Chapuis believes there is one step China could take that would both help the CAI process and improve its international reputation – ratifying the ILO conventions on forced labour and the UN Covenant on Civil and Political Rights.
“You cannot claim on one hand that there is no forced labour in China, and then on the other not ratify the ILO conventions on forced labour,” he said. Noting that the US has also not ratified the ILO conventions, Chapuis said that China should “stop looking at the world through the US prism, look at the world as one community, and please ratify [the conventions].”
Stop looking at the world through the US prism, look at the world as one community, and please ratify the conventions.

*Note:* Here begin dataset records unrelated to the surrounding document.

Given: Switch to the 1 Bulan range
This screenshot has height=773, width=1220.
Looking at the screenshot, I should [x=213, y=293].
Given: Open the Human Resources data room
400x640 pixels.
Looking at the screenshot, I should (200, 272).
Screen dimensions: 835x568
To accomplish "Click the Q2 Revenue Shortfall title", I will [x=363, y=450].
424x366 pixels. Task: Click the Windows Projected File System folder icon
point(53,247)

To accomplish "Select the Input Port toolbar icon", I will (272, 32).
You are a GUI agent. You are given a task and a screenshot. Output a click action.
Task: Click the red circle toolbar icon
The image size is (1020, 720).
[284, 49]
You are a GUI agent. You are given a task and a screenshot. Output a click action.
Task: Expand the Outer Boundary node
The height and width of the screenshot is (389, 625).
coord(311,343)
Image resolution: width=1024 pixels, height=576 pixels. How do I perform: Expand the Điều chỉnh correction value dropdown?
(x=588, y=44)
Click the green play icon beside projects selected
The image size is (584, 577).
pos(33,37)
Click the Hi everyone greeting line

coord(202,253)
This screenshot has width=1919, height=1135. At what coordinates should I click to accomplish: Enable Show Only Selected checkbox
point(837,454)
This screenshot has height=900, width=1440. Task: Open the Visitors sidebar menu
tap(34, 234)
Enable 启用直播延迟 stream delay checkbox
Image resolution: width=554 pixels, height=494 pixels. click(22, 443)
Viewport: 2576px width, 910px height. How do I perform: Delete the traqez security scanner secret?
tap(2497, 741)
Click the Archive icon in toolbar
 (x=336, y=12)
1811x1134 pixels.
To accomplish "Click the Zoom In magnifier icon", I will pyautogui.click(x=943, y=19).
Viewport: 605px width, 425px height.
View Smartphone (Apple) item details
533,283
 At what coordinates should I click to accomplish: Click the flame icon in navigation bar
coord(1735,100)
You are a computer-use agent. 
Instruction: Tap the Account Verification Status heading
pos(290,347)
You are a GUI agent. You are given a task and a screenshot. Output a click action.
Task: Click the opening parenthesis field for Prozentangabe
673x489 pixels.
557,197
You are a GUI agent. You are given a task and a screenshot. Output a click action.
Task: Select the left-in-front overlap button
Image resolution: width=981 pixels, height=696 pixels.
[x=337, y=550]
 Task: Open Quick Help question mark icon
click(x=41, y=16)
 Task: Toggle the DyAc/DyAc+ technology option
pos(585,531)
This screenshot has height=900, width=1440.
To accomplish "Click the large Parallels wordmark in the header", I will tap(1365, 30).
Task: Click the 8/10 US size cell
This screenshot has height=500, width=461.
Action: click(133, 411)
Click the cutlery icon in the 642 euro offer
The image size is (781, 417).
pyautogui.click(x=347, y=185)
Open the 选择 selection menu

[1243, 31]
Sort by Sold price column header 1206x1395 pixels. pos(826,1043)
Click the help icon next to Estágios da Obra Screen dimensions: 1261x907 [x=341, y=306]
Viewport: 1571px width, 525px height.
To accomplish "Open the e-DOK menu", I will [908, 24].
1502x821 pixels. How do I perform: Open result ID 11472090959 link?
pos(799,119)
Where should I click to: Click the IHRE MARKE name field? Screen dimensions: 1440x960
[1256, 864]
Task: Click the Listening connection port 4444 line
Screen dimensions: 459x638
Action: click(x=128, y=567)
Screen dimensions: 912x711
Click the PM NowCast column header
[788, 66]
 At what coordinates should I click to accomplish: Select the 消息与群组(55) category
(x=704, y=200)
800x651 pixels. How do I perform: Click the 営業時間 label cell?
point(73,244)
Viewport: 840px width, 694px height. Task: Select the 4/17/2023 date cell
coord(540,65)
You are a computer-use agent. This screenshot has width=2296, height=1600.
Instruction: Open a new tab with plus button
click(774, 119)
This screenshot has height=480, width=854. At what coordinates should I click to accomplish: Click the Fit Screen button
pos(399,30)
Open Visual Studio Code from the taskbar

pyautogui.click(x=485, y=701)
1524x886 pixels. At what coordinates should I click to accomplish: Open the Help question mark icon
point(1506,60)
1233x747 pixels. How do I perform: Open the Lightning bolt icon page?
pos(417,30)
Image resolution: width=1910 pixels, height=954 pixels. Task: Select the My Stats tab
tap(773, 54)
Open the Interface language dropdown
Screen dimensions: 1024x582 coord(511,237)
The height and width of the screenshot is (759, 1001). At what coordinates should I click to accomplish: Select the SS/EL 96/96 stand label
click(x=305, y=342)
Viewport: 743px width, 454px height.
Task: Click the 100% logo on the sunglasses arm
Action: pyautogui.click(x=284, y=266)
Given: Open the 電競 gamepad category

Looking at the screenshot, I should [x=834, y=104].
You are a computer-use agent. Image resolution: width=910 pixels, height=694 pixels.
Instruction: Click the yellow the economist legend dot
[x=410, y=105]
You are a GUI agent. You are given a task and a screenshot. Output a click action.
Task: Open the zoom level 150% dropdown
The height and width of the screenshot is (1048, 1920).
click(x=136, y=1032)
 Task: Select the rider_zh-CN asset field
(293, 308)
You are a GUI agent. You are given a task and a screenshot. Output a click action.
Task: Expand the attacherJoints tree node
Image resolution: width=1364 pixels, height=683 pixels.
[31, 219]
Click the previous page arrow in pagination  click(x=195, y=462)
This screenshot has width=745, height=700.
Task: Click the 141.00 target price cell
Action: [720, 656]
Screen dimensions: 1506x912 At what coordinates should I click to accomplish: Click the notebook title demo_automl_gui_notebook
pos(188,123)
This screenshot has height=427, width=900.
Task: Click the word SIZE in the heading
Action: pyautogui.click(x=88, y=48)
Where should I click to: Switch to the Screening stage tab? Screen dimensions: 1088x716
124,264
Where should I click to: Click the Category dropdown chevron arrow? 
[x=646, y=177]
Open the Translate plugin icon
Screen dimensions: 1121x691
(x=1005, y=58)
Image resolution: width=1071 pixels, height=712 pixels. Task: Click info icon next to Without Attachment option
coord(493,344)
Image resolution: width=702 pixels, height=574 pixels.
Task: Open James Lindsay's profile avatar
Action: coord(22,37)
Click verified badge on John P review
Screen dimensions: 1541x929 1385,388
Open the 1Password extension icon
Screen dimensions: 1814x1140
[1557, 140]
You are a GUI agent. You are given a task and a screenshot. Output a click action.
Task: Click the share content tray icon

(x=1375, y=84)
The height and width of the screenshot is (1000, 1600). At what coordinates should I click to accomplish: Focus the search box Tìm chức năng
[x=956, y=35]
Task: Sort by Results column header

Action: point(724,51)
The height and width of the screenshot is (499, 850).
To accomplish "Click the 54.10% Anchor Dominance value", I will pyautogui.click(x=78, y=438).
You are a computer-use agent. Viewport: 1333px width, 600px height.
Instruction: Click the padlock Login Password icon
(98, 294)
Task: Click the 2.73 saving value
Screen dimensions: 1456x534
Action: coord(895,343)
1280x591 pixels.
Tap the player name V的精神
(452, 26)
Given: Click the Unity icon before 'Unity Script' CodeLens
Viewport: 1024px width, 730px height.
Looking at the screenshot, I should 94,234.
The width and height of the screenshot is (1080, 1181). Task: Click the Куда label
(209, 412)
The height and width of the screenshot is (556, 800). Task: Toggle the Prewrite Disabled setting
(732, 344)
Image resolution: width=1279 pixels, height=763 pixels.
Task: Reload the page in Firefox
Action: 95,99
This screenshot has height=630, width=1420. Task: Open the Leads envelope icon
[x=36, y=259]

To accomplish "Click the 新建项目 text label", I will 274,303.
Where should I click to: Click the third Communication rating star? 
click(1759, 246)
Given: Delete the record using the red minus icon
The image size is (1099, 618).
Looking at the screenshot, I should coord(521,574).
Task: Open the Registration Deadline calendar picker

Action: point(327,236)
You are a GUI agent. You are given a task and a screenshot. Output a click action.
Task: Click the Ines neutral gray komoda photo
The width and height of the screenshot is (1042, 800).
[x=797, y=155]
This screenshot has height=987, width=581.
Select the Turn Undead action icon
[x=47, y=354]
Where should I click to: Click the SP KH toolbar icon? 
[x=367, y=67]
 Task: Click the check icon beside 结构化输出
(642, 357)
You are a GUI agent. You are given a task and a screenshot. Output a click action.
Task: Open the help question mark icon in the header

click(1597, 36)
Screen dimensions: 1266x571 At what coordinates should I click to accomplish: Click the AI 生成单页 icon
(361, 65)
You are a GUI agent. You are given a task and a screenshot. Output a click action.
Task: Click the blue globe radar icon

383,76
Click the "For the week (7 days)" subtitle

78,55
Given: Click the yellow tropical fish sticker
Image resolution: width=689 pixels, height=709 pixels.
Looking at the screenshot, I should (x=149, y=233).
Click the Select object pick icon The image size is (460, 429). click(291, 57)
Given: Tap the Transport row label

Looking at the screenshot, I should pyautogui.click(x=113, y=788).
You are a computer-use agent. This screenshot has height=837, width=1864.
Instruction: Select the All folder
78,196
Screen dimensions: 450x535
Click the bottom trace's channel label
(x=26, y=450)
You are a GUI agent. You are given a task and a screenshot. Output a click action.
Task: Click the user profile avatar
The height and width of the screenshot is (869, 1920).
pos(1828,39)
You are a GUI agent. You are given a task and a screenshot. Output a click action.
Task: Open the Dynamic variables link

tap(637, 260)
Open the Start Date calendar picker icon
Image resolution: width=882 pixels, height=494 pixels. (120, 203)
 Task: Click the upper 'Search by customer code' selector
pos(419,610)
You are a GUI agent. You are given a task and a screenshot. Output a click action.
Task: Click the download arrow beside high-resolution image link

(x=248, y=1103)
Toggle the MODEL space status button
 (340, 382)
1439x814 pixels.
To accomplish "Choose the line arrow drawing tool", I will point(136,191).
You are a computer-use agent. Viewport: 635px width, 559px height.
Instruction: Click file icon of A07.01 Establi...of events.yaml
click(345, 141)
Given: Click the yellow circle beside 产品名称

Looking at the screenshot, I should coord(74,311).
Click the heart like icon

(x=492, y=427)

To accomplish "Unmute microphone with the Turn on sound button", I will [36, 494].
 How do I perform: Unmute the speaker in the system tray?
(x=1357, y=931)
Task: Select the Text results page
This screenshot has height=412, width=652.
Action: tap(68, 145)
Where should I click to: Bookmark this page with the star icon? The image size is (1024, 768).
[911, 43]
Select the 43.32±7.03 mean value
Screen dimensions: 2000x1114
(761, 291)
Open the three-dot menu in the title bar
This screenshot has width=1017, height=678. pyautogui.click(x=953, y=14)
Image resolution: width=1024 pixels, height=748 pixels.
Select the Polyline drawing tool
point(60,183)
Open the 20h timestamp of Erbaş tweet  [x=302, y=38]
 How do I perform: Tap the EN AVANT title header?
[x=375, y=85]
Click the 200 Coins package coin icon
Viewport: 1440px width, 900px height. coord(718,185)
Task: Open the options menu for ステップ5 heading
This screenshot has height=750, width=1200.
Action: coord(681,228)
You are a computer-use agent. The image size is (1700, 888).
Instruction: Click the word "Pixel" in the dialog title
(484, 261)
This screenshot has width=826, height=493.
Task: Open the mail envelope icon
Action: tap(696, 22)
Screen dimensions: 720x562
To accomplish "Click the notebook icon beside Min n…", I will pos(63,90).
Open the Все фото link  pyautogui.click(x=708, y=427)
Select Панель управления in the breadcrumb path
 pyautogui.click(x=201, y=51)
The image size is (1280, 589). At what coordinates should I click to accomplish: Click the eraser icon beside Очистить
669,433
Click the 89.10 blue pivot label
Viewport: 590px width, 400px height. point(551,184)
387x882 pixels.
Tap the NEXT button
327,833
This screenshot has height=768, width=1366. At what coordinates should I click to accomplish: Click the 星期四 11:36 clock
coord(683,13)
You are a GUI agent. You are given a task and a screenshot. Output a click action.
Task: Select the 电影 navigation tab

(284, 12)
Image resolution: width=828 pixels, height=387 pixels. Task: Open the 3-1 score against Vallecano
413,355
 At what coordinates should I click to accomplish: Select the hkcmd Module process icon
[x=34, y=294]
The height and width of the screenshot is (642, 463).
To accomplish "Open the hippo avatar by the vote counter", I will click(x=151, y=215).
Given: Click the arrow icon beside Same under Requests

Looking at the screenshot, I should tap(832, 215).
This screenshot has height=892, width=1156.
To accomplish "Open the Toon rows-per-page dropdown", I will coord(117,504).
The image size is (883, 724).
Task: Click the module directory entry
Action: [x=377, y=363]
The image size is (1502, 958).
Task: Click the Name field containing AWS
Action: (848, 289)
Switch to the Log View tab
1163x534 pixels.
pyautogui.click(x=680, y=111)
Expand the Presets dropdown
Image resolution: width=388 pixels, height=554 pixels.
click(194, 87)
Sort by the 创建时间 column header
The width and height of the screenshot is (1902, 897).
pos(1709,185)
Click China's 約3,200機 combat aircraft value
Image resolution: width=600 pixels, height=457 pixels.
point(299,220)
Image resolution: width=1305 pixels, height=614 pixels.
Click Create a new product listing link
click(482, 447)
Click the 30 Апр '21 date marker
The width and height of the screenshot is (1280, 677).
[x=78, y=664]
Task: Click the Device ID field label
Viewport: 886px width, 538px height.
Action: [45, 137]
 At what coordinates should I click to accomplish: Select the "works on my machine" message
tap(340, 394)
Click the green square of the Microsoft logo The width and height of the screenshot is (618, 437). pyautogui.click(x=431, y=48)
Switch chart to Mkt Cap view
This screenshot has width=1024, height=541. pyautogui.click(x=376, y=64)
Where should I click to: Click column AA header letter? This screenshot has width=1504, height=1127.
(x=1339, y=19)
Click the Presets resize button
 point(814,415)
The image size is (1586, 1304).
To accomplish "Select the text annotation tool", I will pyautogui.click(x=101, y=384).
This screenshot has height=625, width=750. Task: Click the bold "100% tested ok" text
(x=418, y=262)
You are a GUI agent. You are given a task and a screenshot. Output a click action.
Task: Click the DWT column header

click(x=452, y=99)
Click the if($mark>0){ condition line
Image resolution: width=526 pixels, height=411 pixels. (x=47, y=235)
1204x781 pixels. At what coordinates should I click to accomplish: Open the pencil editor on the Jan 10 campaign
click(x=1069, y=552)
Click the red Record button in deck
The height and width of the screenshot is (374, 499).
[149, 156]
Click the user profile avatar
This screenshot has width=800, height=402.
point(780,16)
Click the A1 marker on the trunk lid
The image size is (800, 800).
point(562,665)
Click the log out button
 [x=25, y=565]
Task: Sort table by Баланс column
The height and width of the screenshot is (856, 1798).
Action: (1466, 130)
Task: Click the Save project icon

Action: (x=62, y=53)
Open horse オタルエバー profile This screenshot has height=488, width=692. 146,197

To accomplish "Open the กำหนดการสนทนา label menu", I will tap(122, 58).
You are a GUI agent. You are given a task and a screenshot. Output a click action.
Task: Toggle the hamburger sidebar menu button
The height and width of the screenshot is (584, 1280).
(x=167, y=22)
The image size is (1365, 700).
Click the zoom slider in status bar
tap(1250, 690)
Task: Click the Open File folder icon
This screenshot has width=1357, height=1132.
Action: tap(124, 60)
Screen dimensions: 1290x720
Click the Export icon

This notion of the world as one community is central to the Ambassador’s worldview and how he advocates as a diplomat. It is the reason he considers China’s decision to close its borders to foreign students wanting to study Chinese as “the most unwise move it could have taken.” It is the reason, too, he found it absurd that there was no Asian element to the philosophy degree he studied first at university, leading him to drop out and take Chinese instead.
And it is why he feels it is essential that the new Biden Administration seeks to engage with China rather than to confront it.
“Containment, decoupling, things like that, this is not the EU’s language, we are not going to do that […] there is no alternative to engagement when it comes to China,” he said. Ambassador Chapuis continued by mentioning that he welcomed the new US administration’s aspiration to consult with Europe on shared interests in China policy, and noted that the US was finding merit in the EU’s description of its relationship with China: Simultaneously a partner on global issues, an economic and technological competitor, and a systemic rival on governance. As for the post-Brexit UK, the Ambassador hoped that there would be a similar alignment with the EU’s position.
Chapuis believes the UK-China relationship is in “great hands,” with Caroline Wilson as ambassador in Beijing and Zheng Zeguang – whom he describes as a “fine diplomat” – on his way to London as Chinese ambassador.
Looking forward, Chapuis is confident that he can move the dial in EU-China relations by persuading the Chinese leadership that “no one is going to eat you, [that] the three little pigs are ok.” If he’s right, the EU-China relationship might look very different come 2022.
This interview took place before the Chinese authorities sanctioned the EU in response to Human Rights sanctions over Xinjiang on 22 March 2021. As Executive Vice President and Trade Commissioner Valdis Dombrovskis said on 24 March, “the prospects for the CAI’s ratification will depend on how the situation evolves, the ratification process cannot be separated from the evolving dynamics of the wider EU-China relationship. (…) pursuing our economic interest goes hand in hand with standing up for our values, including where necessary through sanctions.”